At the hearing, he took particular issue with the slowdown of SBA-backed loans issued through its 7(a) program. According to Kerry, the number of Norwegian loans has fallen by about 18 percent from last year. He said they are the largest one-source avenue for small businesses needing long-term capital; however, only a little more than 1 percent of smaller companies borrow money through the SBA’s 7(a) or 504 loan programs.

SBA administrator Steven Preston says the agency has seen a decrease in businesses’ demand for capital, and that he doesn’t believe its fees are deterring banks from lending money. He also notes that work is under way to expedite the lending process.

As CFO magazine reported in January, legacy computer systems have hampered the SBA’s ability to keep up with the demands on the agency, whose staff and budget have been cut dramatically in recent years. (It may not be Preston’s concern anymore. The former private-sector CFO was nominated by President Bush on Friday to head the Department of Housing and Urban Development.)

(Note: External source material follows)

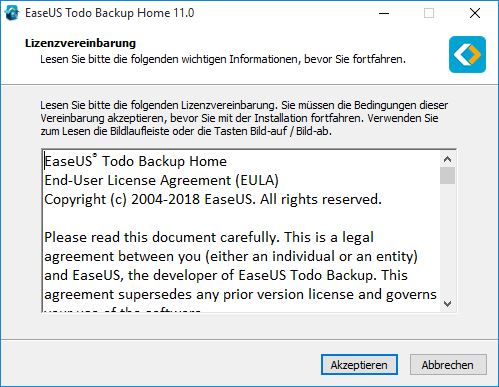Click the 'EaseUS Todo Backup Home' license first line

coord(136,161)
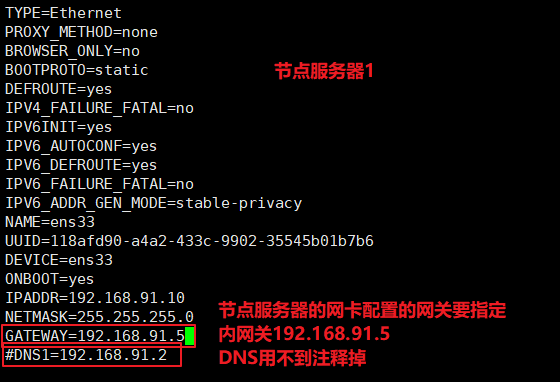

Community banks make 20 percent of all small-business loans. But Blankenship — who is also vice chairman and chief operating officer of Bank of the West — acknowledged that it’s becoming harder for them to do and said it could become even more difficult if, as expected, federal regulators impose tighter lending standards on all banks. She suggested that Congress reinstate a $250 million appropriation for the SBA so the agency could lower its 7(a) fees and increase its overall budget.